In the last three months, Mexico became a star from Latin America to become The country with the largest uncertainty in the department, as long as Brazil, who started on & # 39; year with very little support from investors, now trail pole for the main cities.
The two changes have changed the two countries as a result of their next president. In Mexico, clerk Andrés Manuel López Obrador was reluctant to rely on a megaproject of a new airport, long-term; Jair Bolsonaro, a long-lived Roman Catholic and an old Catholic, influenced financial markets with an orthodox economic plan. including privatization.
Capital flows into scheduled assets or ETFs, which is a group of different organizations in both countries, are a faithful term of choice. According to information from Bloomberg, Mexico recorded a total of 113 million dollars in three months of this type of instrument, while Brazil entered 1,171 million.
The differences in each market are obvious. For example, in the exchange, The Mexican penalty fell against the dollar 6.42 per cent in that time, as long as the actual 8.14 per cent.
The analyst's vision is that suggestion follow these motions forward, as the performance of financial markets is linked to the growth of the economy.
"The new voluntary guidance (in the Brazilian government) should open up the opportunities for faster economic growth, specially driven by the largest investment, "said Emy Shayo Cherman, a strategy for JPMorgan for Brazil."The investments have been very tough and have a lot of room for lower-cost environmental growth for companies, comparatively low respect levels and commercial opening. "
On that same bank, the view of Mexico is not so happy. "We recognize that there is an impact on political accessibility that affects my mind and reinforces risk prices over Mexico," Mr explained. Cristiani, the strategist of JPMorgan for Mexico. "The AMLO may launch this & # 39; its impact on valuing and running to a current, where comparisons with historical multiples are superb."
In the reservoir of JPMorgan for Latin America in 2019, the bank praises "buy" in Brazil, as long as he was in Mexico he was "neutral".
There is also a division in stock markets.
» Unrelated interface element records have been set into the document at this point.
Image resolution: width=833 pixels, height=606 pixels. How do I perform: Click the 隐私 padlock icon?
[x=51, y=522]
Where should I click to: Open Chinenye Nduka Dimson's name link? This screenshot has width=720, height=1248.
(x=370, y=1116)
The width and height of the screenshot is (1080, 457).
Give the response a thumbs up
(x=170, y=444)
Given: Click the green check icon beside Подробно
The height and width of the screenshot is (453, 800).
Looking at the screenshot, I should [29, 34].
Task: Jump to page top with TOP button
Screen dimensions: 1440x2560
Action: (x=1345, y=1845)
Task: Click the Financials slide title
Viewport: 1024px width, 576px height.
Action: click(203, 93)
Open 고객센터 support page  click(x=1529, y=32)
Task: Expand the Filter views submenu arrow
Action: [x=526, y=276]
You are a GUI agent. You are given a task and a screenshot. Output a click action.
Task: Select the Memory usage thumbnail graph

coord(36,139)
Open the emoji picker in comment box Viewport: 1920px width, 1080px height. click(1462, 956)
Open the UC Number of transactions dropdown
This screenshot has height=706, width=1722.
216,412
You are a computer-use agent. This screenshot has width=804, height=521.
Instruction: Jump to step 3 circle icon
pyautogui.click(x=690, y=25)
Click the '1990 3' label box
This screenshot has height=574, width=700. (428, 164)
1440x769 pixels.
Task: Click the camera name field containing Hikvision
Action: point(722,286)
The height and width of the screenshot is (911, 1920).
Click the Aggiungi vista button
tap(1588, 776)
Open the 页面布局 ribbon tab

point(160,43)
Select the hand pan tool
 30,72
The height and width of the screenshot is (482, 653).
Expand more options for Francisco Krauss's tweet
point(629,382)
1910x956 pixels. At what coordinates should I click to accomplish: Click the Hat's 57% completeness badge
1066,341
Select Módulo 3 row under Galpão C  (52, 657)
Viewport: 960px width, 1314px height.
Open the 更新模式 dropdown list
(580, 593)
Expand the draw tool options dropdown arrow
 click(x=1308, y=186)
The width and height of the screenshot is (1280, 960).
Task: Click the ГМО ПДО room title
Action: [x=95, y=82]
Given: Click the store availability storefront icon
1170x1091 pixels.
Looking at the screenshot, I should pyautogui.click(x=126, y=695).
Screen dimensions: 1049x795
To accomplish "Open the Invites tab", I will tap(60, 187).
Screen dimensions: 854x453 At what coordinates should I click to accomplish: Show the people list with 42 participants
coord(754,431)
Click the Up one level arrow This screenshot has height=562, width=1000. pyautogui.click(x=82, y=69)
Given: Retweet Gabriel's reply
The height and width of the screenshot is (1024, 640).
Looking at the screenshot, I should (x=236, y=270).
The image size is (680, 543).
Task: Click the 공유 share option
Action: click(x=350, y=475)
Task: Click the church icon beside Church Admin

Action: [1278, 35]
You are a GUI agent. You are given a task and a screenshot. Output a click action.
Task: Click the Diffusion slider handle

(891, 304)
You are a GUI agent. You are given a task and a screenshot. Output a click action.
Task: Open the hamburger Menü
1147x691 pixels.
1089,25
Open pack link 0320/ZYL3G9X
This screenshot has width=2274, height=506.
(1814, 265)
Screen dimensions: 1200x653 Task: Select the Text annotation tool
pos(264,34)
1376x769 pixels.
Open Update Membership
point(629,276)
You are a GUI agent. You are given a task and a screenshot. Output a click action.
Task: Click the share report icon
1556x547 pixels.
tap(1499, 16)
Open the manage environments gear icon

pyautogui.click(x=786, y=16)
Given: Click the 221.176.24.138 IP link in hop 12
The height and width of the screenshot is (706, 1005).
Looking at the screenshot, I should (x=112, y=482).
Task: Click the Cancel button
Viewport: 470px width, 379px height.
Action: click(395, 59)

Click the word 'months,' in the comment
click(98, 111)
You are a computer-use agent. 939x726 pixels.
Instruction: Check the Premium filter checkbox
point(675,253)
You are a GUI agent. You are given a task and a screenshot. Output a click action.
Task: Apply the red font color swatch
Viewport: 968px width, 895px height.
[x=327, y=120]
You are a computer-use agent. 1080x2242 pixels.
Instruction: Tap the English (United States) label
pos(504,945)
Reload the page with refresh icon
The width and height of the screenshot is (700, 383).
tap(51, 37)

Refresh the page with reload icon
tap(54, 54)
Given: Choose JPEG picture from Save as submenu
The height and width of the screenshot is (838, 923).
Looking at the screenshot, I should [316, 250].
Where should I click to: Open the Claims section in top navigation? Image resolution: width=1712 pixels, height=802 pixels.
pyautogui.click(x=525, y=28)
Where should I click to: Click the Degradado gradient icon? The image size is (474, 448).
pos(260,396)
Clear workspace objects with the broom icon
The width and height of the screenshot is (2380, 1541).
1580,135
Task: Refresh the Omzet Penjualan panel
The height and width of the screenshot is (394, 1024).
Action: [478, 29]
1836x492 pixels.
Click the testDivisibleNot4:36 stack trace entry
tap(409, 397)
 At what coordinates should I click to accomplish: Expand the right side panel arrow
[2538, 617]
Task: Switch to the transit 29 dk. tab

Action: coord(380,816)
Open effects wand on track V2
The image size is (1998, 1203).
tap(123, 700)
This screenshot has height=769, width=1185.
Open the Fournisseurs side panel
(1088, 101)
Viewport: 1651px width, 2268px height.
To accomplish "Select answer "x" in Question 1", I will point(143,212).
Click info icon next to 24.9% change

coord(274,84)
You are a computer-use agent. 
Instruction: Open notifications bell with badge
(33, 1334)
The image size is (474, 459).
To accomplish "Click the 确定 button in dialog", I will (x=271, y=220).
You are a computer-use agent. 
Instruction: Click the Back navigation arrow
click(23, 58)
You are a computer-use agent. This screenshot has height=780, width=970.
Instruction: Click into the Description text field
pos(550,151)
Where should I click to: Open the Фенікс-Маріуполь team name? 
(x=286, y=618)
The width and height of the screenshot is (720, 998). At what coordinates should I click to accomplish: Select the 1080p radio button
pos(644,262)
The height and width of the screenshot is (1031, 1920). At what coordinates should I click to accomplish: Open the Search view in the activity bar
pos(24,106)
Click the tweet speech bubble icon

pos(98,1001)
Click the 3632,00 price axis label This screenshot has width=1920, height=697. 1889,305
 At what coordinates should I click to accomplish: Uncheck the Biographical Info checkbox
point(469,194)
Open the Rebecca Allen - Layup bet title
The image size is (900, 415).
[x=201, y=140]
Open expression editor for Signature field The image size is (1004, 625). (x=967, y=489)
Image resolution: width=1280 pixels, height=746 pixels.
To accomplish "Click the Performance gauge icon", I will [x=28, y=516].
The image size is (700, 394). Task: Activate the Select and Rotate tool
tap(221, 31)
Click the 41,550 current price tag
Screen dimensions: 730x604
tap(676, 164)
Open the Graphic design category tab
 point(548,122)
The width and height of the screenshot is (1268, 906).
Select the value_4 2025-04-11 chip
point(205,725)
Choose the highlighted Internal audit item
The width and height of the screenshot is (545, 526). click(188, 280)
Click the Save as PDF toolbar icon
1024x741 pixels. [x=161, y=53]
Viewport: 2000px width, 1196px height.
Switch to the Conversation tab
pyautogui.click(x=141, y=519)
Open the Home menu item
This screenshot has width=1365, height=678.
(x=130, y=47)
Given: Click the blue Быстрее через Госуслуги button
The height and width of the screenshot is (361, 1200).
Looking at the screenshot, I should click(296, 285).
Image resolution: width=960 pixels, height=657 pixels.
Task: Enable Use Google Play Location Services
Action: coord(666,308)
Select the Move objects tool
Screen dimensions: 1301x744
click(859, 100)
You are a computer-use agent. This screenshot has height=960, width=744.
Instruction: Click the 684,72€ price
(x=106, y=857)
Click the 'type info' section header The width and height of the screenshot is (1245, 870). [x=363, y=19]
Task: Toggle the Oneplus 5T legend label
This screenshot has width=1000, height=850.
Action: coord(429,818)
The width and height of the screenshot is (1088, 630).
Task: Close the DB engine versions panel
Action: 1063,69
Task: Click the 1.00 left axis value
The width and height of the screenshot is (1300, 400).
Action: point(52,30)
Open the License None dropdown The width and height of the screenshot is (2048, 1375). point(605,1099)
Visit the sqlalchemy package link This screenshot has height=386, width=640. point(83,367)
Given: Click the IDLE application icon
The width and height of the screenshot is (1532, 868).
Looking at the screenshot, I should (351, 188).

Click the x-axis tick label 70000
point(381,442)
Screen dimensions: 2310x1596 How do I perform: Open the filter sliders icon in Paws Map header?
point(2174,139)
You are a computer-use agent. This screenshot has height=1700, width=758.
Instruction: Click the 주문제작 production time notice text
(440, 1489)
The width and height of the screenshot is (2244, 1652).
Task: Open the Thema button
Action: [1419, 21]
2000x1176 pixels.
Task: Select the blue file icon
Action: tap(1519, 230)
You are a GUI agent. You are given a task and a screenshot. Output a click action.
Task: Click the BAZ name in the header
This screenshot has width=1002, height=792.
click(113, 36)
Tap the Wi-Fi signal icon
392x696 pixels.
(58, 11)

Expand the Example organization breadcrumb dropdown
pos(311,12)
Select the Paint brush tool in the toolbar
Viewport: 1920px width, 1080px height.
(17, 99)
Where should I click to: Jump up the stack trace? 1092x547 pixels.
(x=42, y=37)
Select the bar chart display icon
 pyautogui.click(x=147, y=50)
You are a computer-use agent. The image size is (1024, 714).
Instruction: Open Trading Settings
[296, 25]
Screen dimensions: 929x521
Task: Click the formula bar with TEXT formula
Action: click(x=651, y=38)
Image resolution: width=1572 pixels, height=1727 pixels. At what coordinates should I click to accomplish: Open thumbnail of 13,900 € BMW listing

The S & P / BMV Mexican IPC 22.38 per cent fell in three months, measured in dollars, at the same time as the Brazilian department rose 22.93 per cent.
They see more danger in Mexico
According to a survey by the American Bank Merrill Lynch, Brazil's elections will change all republics, because most investors have a expects that Ibovespa will close the year over 95 thousand points. These levels would benefit just over 8 per cent compared to current levels.
In debt market, investors also have different treatment. The 10-year-old dollars in dollars at the Brazilian government decrease to 48 basic points In the last three months, while they were in Mexico they rose 56 points over the same period.
The above ones are because investors have started asking for high quality & # 39; higher for Mexican debt against a greater risk seen. The increase in the risk of this increase is the level of interest.
"So far, the new administrative politics (Meagsago) has been hostile to its market and uncertainty. In this new political environment, our vision of macroeconomic mistakes and Mexicans' assets are still aware, "said Jorge Mariscal, a director of the market investment office that works at UBS.